Oltre a tale riduzione di carattere "principale", la norma introduce, nel successivo periodo del comma 7, per i contratti relativi a lavori, servizi o forniture, una riduzione del 30 per cento, "anche cumulabile" con la prima, a favore degli operatori economici in possesso di registrazione al sistema comunitario di ecogestione audit (EMAS), o una riduzione del 20 per cento per gli operatori in possesso di certificazione ambientale ai sensi della norma UNI ENISO 14001.
La formulazione del suddetto periodo ha creato alcuni dubbi in dottrina (ed anche in alcune Amministrazioni Pubbliche) per quanto concerne la possibilità di cumulare la riduzione del 20 per cento prevista per gli operatori economici in possesso di certificazione ENISO 14001 con la riduzione del 50 per cento prevista per i titolari di certificazioni UN CEI ISO9000.


Secondo alcune Stazioni Appaltanti, infatti, tale cumulabilità andrebbe esclusa visto che il dato letterale della norma la prevede in forma esplicita solo per la riduzione del 30 per cento per i possessori di certificazione EMAS, mentre nulla dice per quella del 20 per cento attribuita ai titolari di UNI ENISO 14001.


D'altro lato, tuttavia, la collocazione sistematica di entrambe le ipotesi di riduzione in un periodo a parte inserito nel comma 7 dell'art. 93, volto a disciplinare insieme tutte le ipotesi di riduzione ulteriore rispetto a quella principale, e non da ultimo la previsione di alternanza di applicazione tra le stesse, visto il termine di congiunzione "o" utilizzato dalla norma, sono considerazioni che hanno fatto propendere altre Amministrazioni per la piena cumulabilità di entrambe le riduzioni con quella principale e dunque è stata contemplata in molti bandi di gara la facoltà espressa per i concorrenti di beneficiare delle riduzioni cumulative "50 + 30" oppure anche "50 + 20", naturalmente se in presenza delle relative certificazioni.

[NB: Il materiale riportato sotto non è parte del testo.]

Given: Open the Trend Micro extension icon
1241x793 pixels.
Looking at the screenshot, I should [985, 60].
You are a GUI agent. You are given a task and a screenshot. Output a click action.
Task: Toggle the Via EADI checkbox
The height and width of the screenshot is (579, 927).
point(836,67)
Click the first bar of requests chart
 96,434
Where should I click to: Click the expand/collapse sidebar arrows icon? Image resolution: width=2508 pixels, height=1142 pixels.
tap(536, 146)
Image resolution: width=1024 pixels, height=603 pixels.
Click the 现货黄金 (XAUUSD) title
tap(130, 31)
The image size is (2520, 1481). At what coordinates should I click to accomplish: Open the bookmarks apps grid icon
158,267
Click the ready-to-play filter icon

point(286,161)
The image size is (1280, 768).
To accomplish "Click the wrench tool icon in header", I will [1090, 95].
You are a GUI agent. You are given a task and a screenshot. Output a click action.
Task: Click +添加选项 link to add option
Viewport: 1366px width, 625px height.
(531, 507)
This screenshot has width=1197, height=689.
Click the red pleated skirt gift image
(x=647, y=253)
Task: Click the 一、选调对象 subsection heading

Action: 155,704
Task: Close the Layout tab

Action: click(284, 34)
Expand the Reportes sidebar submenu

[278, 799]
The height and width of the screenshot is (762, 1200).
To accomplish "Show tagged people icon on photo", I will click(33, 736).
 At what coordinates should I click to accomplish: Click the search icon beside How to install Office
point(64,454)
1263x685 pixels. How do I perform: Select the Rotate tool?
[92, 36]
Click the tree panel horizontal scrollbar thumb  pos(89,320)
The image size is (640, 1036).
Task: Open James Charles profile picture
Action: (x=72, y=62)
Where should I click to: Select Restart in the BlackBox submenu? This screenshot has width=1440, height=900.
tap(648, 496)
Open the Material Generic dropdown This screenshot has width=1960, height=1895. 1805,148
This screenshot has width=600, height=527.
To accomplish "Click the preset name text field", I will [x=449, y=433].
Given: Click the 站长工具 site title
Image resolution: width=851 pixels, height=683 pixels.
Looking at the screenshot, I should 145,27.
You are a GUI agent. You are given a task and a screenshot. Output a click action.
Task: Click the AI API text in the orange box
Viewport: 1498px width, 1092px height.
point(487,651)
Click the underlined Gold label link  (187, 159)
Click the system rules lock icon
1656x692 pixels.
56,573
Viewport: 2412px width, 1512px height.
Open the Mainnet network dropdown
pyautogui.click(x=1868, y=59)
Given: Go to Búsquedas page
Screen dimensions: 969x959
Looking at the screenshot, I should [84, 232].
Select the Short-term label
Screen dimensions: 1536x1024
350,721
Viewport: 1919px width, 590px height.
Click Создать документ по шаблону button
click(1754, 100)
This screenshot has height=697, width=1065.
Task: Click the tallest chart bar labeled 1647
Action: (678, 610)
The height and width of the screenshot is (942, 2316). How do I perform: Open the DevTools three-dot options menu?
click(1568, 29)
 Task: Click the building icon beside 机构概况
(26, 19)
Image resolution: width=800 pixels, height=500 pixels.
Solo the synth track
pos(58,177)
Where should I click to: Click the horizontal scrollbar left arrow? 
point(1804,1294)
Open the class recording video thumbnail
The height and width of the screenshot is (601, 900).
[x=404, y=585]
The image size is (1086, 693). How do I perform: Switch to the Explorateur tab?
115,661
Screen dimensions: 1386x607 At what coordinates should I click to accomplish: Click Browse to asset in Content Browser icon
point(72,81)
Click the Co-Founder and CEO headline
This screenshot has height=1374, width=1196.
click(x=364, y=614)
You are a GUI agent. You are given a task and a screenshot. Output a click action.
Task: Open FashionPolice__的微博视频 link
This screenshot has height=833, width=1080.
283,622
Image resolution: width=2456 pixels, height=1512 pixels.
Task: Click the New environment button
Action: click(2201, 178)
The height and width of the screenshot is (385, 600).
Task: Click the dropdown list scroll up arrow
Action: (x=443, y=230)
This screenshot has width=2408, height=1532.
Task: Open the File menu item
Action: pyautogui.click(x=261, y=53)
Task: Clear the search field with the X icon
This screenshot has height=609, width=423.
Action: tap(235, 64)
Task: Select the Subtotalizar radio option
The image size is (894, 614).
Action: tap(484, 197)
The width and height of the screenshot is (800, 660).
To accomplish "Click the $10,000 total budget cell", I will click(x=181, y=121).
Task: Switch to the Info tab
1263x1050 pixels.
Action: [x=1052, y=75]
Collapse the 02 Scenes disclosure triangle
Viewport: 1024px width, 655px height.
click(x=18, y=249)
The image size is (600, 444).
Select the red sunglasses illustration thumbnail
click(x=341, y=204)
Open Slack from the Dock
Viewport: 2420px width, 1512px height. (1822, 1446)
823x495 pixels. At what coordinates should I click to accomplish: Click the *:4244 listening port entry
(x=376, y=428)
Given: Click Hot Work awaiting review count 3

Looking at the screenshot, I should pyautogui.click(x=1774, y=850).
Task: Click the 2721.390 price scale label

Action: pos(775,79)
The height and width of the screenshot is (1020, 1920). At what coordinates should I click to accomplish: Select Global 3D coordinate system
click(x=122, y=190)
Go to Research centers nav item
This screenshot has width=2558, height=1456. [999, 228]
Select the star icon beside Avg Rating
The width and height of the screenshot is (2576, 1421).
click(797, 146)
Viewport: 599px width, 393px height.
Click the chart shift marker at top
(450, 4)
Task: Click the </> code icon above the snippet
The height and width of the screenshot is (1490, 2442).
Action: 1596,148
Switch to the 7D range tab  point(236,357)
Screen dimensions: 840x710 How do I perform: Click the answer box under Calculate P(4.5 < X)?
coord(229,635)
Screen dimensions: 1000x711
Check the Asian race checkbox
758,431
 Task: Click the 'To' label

Questa seconda tesi si fa in effetti preferire sotto il profilo della logica sistematica della lettura della norma e peraltro risulta confortata dalla giurisprudenza formatasi sul punto.
Occorre al riguardo dare atto che in un primo momento i magistrati amministrativi avevano aderito alla tesi della non assommabilità delle riduzioni per UNI CEI ISO9000 con quella per UNI ENISO14001, concludendo quindi per la sola alternatività e non anche cumulabilità di tali riduzioni (Cons. Stato n. 3589/2018).


Con una successiva pronuncia, tuttavia il Consiglio di Stato (sentenza n. 6696/2018) ha invece posto l'accento sul dato formale dettato dalla lettura sistematica dell'art. 97, comma 7, del Codice dei Contratti, evidenziando come non risultasse in seno alla norma alcuna prescrizione di divieto di cumulo. I Giudici di Palazzo Spada hanno quindi valorizzato gli aspetti lessicali per i quali la disposizione in parola pare effettivamente chiara nel senso di disciplinare tutte le riduzioni "ulteriori" come cumulabili rispetto a quella principale non rinvenendosi, all'interno del dato sistematico della disciplina di riferimento, alcun diniego ad una siffatta facoltà, anche per la cumulabilità delle riduzioni per le certificazioni UNI CEI ISO 9000 ed UNI ENISO 14001.


E' interessante notare, infine, che il Consiglio di Stato ha avuto anche modo di tornare sul suo precedente di segno opposto (sentenza n. 3589/2018) ed ha specificato - ridimensionandone, da un lato, la portata al solo caso specifico ivi trattato - che in quella sede la tesi della non cumulabilità delle due riduzioni era stata assunta in quanto il divieto di cumulo era stato previsto dal bando di gara, che tuttavia non era stata impugnata in sede giurisdizionale e ciò aveva impedito al Consiglio di Stato di valutarne l'illegittimità.


Questo, se da un lato questo conferma la piena cumulabilità delle riduzioni delle garanzie nel caso di possesso delle certificazioni UNI CEI ISO9000 ed UNI ENISO14001 nelle misure, rispettivamente, del 50 per cento e dell'ulteriore 20 per cento, dall'altro significa che un eventuale divieto in sede di lex specialis ne determinerebbe l'illegittimità e, di converso, l'onere di impugnazione.